**Material provided**:
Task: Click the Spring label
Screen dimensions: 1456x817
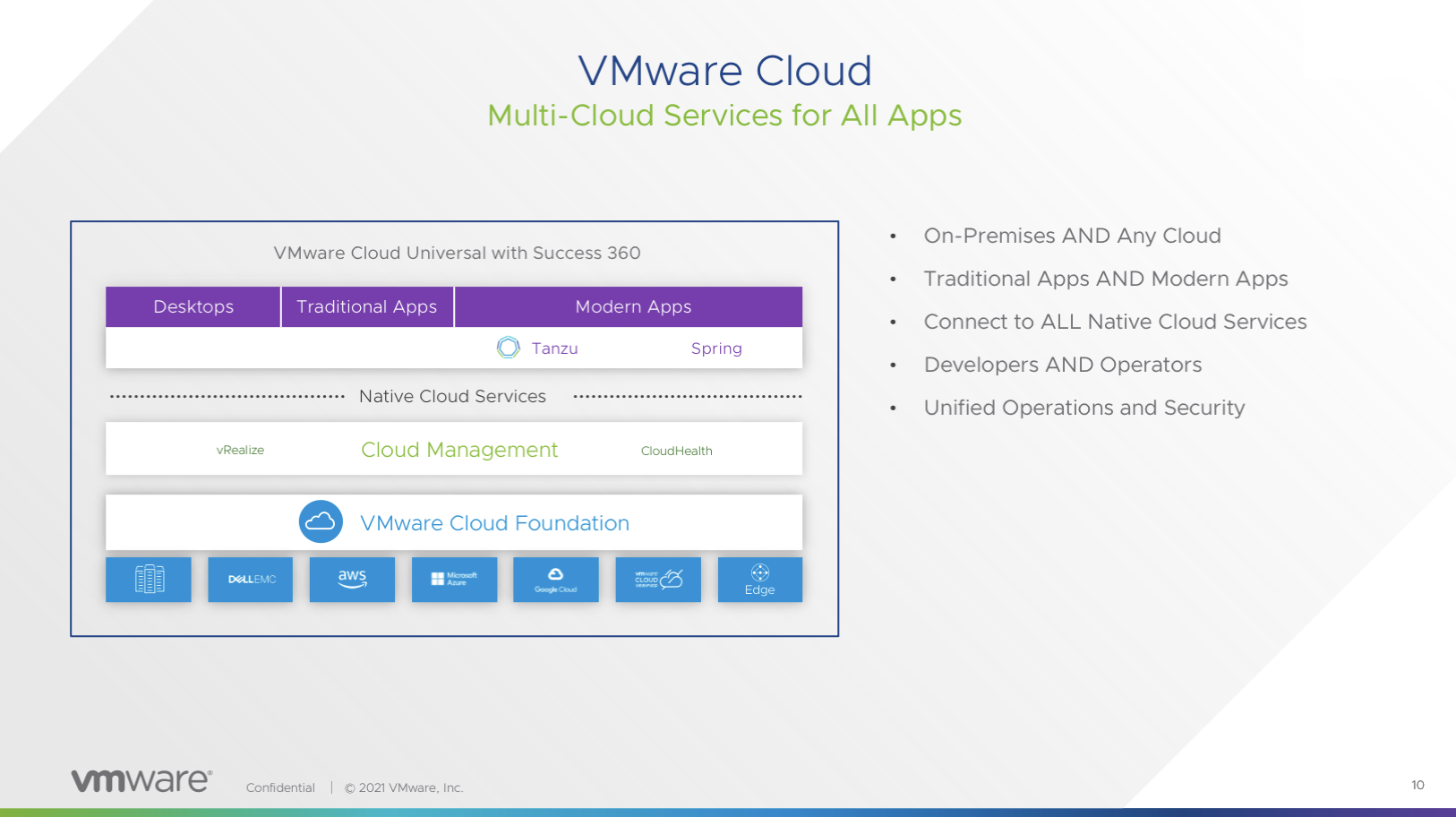Action: [716, 348]
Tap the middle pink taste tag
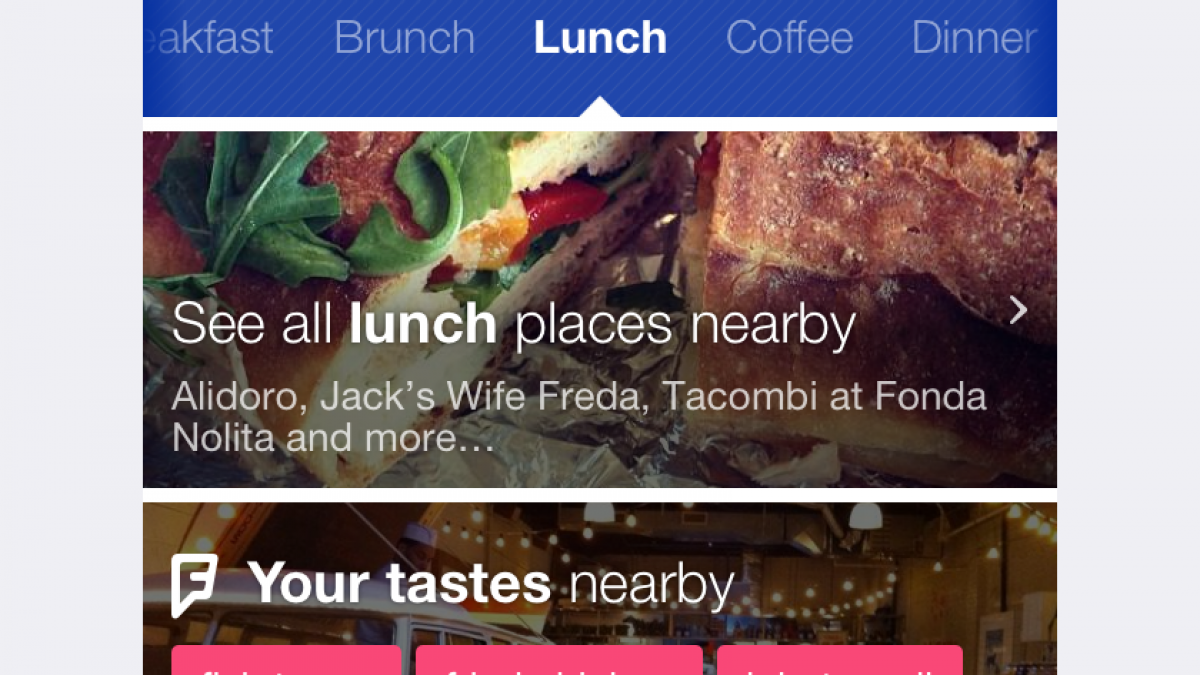This screenshot has width=1200, height=675. pyautogui.click(x=559, y=661)
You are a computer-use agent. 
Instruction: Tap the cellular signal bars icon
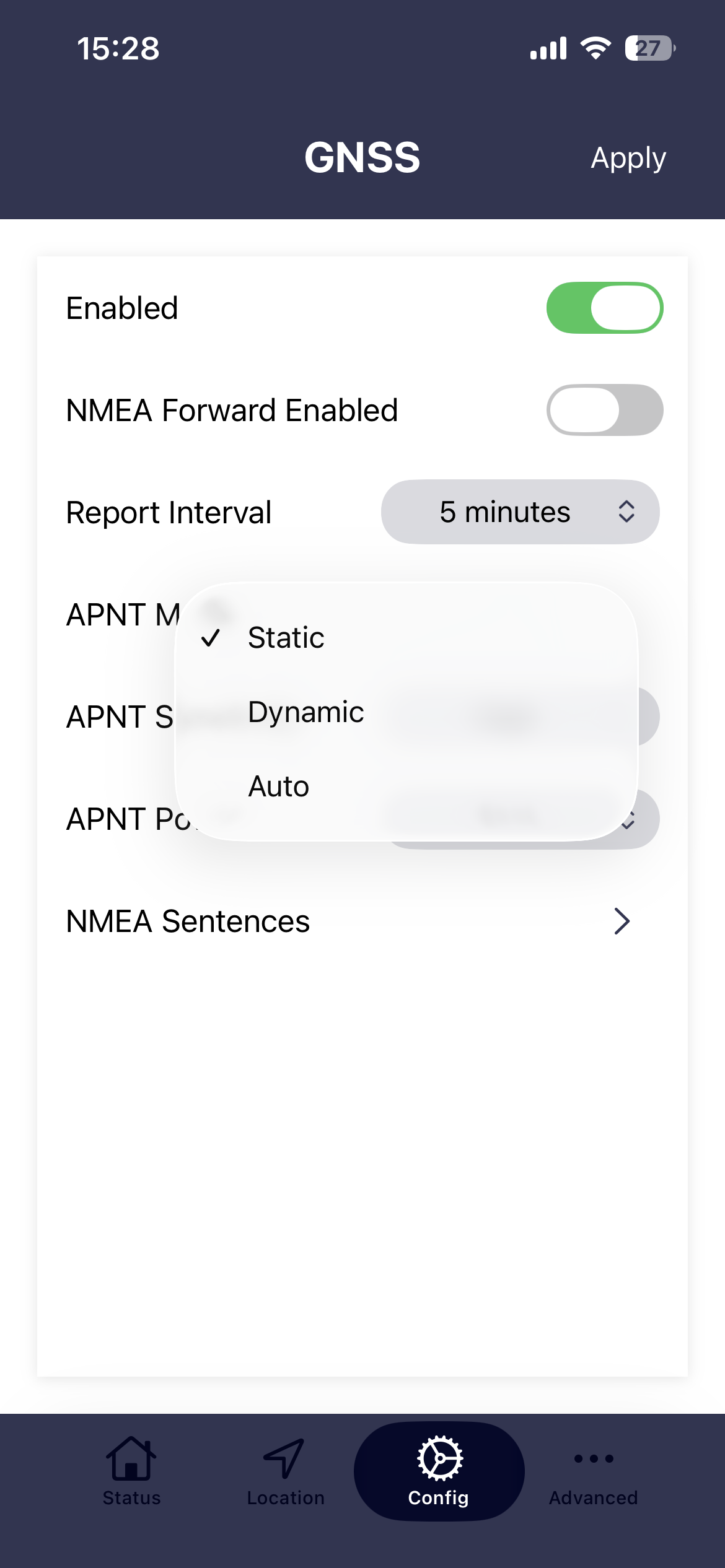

**Exercise aim**:
Leaving the pictures aside, transcribe exactly the lines from the one containing "You are a computer-use agent." to the final line of the entries above, both ends included.

**Task solution**:
You are a computer-use agent. 
Instruction: Tap the cellular signal bars icon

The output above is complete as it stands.